Whereas our hero has believed Magnussen to be in possession of vaults of
information, accessed remotely through a Google-Glass-like digital
interface, the show reveals that Magnussen in fact, like Sherlock
himself, accesses his blackmail material via a mind palace--an ancient
mnemonic device that organizes information by translating memory into
spatial arrangements. The digital interface is disclosed as a visual
metaphor for recollection rather than a mediation of information. This
revelation mirrors the premise of the show itself, a contemporary
adaptation that enthusiastically relocates Sherlock's deductive
skills in the world of contemporary media and technology while assuaging
anxieties about the technologization of memory by insisting that
cellphones and databases are only prosthetic enhancements of the human
mind. In so doing it gestures toward the fundamentally intertwined
concerns that shape The Memory Effect: The Remediation of Memory in
Literature and Film: the ever-increasing mediation of memory, the
parallels between remediation and adaptation, and the tensions between
technological and cultural memory. Together, these topics reinforce
editors Russell J. A. Kilbourn and Eleanor Ty's claim that
"there is nothing outside of memory" (24).

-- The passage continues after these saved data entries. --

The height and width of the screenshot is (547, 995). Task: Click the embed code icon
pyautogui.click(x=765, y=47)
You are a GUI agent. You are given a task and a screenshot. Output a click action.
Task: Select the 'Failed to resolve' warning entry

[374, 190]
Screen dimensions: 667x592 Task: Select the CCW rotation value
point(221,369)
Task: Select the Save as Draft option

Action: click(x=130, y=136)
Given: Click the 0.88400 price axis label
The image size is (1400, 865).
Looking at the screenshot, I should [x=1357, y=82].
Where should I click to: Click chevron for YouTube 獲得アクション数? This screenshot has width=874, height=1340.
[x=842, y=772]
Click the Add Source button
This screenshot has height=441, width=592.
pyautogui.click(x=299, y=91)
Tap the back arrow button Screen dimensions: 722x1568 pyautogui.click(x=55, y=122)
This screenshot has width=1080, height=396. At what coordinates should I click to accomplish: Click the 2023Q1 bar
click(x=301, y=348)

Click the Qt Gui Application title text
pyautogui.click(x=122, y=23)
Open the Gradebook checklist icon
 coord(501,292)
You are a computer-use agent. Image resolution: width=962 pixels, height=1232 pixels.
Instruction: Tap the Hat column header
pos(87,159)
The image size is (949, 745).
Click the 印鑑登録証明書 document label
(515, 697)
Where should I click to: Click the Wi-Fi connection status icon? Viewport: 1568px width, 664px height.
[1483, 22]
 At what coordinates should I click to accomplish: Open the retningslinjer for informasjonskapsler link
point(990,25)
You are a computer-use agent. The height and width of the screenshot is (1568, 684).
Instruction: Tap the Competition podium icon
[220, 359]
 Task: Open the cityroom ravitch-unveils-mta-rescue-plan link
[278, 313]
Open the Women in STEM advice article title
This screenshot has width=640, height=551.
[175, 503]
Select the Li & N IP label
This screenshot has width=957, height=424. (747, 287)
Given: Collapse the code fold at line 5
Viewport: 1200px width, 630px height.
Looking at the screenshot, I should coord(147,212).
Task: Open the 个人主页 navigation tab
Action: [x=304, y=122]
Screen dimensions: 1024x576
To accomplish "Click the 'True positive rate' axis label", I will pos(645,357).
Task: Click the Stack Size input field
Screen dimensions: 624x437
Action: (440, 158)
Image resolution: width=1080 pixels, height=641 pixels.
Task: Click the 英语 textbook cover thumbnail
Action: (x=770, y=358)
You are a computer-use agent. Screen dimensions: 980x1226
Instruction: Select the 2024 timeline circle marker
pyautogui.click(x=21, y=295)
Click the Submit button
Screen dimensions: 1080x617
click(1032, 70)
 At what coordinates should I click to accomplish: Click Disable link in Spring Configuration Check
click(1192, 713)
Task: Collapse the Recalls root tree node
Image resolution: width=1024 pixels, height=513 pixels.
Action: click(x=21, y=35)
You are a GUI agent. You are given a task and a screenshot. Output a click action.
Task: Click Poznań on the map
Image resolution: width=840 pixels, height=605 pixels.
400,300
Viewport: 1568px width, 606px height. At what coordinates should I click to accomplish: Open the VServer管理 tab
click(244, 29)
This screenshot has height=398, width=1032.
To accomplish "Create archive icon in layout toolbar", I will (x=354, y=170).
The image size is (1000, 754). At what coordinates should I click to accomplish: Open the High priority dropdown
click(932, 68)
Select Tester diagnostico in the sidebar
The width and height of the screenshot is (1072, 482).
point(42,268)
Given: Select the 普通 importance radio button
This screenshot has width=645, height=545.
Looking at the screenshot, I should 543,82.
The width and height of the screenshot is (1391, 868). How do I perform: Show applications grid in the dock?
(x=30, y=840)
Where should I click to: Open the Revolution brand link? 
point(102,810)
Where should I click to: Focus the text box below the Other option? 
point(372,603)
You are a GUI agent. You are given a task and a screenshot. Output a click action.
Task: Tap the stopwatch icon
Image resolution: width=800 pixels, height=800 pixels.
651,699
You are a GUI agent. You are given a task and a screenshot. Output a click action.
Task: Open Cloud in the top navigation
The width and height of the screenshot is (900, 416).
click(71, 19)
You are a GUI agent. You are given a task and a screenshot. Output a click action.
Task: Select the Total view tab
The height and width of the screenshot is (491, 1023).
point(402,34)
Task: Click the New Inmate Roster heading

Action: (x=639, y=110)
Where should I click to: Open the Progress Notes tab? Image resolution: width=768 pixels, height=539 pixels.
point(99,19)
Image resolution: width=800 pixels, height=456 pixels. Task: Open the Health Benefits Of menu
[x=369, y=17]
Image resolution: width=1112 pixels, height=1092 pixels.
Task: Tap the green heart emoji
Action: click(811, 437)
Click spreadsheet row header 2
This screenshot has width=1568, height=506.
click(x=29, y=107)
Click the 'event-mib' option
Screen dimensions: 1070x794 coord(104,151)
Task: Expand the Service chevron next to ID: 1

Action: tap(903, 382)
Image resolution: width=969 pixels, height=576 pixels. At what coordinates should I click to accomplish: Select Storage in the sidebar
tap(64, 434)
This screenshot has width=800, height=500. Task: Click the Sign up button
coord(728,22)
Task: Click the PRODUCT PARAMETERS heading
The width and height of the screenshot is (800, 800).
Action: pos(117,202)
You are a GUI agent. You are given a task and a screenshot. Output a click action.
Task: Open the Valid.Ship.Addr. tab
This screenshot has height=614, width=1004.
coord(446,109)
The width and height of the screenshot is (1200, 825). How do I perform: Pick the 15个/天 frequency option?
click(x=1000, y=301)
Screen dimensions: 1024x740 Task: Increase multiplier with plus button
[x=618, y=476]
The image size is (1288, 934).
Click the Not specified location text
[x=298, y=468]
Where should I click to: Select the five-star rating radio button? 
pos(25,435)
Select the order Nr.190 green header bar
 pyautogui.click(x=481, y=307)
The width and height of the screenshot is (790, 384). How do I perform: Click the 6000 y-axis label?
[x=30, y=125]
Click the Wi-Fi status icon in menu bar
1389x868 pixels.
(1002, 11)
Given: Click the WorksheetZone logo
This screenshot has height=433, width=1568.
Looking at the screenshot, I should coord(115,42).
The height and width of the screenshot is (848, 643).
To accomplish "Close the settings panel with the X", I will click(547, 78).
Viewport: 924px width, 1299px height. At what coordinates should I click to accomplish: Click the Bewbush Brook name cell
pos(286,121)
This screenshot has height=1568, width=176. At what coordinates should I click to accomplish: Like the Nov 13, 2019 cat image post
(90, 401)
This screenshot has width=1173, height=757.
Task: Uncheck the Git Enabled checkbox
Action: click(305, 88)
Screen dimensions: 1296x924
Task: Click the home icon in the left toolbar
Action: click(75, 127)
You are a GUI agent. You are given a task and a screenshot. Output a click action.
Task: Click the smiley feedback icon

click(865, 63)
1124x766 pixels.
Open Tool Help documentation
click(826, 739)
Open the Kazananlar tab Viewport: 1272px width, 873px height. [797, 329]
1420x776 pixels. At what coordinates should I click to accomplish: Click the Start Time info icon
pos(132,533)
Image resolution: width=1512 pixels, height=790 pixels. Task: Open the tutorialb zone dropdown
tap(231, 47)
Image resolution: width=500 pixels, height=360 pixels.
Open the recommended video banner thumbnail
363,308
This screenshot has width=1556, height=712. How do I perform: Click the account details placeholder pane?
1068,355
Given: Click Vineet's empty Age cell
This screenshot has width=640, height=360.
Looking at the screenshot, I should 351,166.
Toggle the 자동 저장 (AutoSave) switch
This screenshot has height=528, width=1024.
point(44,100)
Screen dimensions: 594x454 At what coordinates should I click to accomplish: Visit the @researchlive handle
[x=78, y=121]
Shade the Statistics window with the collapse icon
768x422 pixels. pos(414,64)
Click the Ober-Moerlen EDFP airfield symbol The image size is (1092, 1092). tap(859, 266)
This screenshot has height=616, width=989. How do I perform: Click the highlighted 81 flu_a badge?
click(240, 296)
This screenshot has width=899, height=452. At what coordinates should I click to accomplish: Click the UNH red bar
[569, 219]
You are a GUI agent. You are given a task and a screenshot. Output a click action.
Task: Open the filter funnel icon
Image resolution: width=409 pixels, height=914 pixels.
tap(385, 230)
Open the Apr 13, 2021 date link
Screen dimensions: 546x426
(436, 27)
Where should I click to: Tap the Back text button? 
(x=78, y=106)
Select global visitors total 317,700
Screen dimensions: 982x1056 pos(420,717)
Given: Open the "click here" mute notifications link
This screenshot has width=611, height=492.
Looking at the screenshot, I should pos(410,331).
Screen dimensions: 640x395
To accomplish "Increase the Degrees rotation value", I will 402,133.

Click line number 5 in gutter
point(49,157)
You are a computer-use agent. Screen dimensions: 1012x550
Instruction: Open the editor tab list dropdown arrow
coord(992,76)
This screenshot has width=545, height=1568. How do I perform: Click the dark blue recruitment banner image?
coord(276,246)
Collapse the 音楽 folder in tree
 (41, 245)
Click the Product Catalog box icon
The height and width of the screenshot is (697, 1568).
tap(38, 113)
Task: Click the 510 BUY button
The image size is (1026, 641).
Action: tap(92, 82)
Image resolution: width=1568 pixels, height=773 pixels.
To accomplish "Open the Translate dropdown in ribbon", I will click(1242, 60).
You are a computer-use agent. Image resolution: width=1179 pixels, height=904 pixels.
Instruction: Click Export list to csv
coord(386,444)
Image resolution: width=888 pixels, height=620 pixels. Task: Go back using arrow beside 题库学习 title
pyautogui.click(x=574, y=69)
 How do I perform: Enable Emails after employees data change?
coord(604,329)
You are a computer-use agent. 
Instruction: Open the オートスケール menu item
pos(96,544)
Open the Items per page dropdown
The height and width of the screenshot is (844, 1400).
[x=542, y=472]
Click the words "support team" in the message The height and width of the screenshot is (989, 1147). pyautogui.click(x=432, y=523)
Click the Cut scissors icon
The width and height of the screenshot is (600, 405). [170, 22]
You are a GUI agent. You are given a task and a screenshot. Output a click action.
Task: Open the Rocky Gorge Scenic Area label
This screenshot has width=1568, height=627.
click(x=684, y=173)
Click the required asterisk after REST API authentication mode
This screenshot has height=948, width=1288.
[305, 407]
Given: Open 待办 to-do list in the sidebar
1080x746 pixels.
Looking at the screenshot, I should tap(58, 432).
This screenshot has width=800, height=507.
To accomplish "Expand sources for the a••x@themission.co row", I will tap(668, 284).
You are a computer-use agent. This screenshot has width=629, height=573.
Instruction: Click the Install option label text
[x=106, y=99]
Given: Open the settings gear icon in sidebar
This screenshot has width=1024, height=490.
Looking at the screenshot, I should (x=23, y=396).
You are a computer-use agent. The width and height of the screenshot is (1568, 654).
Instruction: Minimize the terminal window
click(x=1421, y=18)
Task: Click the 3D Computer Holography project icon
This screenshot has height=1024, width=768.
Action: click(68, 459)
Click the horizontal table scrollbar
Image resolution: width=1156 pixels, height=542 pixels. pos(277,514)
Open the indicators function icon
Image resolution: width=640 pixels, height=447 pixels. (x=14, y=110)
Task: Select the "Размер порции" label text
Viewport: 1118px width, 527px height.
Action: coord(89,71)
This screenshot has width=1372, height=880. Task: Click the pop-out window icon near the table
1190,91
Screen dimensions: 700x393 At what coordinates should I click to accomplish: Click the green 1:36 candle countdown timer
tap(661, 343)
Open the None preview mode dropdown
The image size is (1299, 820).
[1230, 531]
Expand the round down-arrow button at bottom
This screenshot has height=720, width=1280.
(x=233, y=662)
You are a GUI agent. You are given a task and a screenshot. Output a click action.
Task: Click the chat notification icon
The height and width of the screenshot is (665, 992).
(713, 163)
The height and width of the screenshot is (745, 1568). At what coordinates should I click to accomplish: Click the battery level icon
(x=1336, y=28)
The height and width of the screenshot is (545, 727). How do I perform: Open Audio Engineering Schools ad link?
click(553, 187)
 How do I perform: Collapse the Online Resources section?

This interdisciplinary essay collection, originating from a
conference held at Wilfrid Laurier University in 2011, approaches memory
studies through the lens of media theory to ask how memory may be
constituted, or at least profoundly reshaped, by its mediations and
remediations in literature, film, and television. How does our
contemporary media ecology, in which the same narratives are recycled
endlessly between multiple media, in which technology blurs the
distinctions between reality and representation, shape what and how we
remember? Despite the presentism that Kilbourn and Ty identify, in the
introduction, as endemic to modern memory studies, the collected essays
in fact span a range of texts and historical moments, from the
propaganda posters of the First World War (Sarah Henstra) to the
Heritage Minutes' production of nationalist nostalgia in the wake
of the Quebec referendum (Erin Peters).
Kilbourn and Ty's introduction clearly states the
collection's allegiances: to poststructuralist theories of
subjectivity and representation, to cultural theory, and to
interdisciplinarity. In the process, the introduction offers a
wide-ranging survey of the field, less systematic than evocative as it
leaps from Bergson to Proust to Freud, stopping along the way at
Deleuze, Hitchcock, St Augustine, and Matt Damon. It culminates in the
claim that close engagement with specific texts and cultural objects is
key to "an ethics of memory" capable of resisting the
ideological deployment of memory as political propaganda. It is through
this engagement, they assert, that "[t]he relentless and
ineluctable technologization, exteriorization, and virtualizations of
memory is mitigated by this model of memory as intersubjective,
dialogical, social exchange" (25).
The strongest essays in the collection are testaments to the
ethical, political, and theoretical value of close engagement with
cultural objects. Tanis MacDonald's analysis of Dionne Brand's
Ossuaries reads poetry as a public archive of mourning and as a
prosthetic for the violent rupture of the body and memory. She models
how attentiveness to the fragmented and scattered dynamics of the text
enacts a refusal to indulge in a fantasy of literature as undoing the
violence of the past, concluding that "Brand's exhumation of a
non-existent ossuary is as imperative as it is impossible" (104).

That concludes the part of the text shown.